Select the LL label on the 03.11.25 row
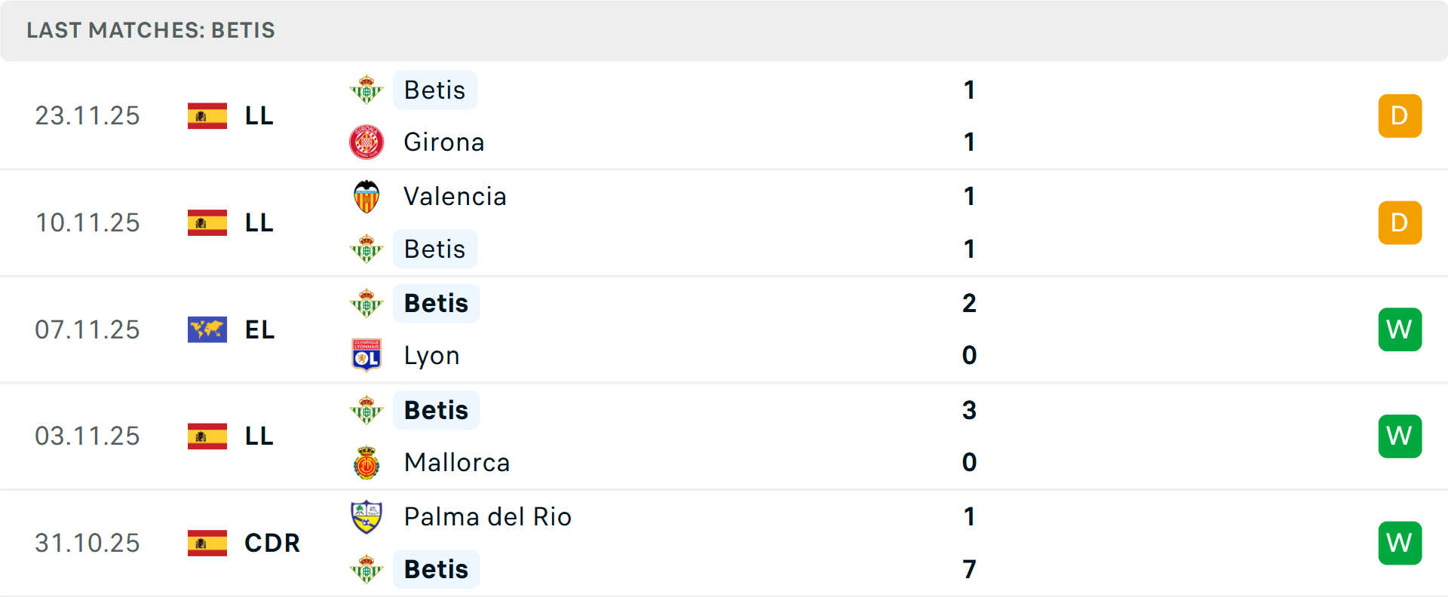258,436
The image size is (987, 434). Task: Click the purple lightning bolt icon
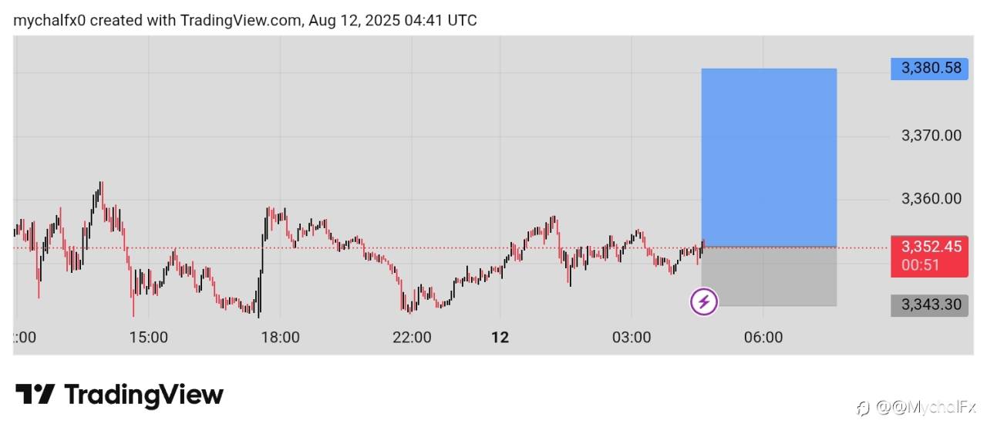click(703, 301)
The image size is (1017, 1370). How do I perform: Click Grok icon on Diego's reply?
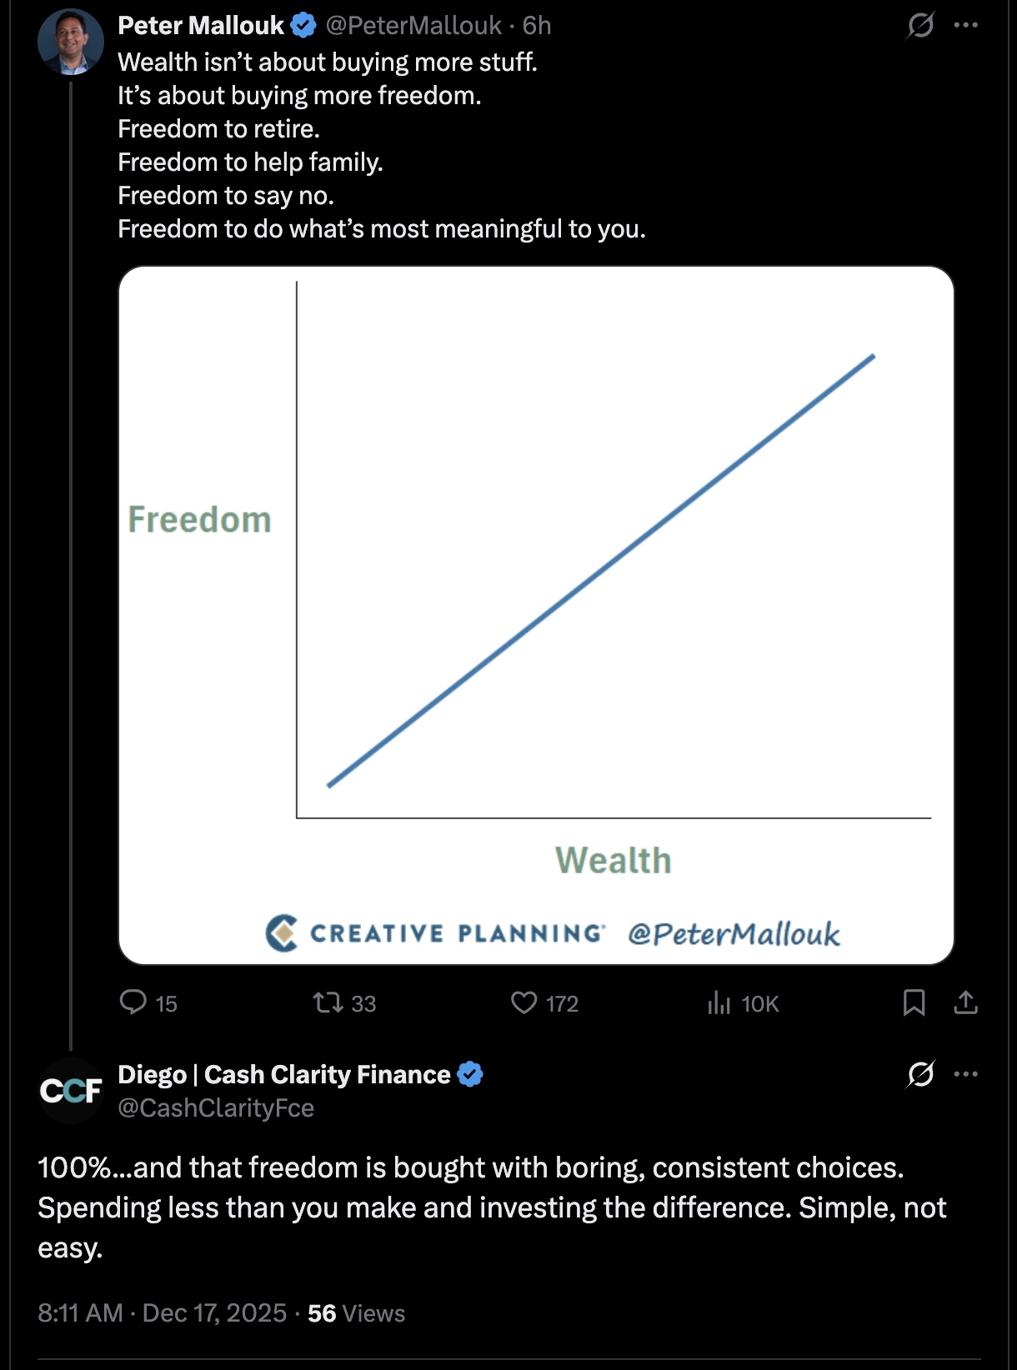point(920,1074)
####
## Given request:
Format the text lines of the items above as a Markdown table with the columns Row and Line, numbering the rows in order and skipping blank lines. Omit the pictures.

## Reply to the task:
| Row | Line |
|---|---|
| 1 | Select the LL label on the 03.11.25 row |
| 2 | 258,436 |
| 3 | The image size is (987, 434). Task: Click the purple lightning bolt icon |
| 4 | click(703, 301) |
| 5 | The image size is (1017, 1370). How do I perform: Click Grok icon on Diego's reply? |
| 6 | point(920,1074) |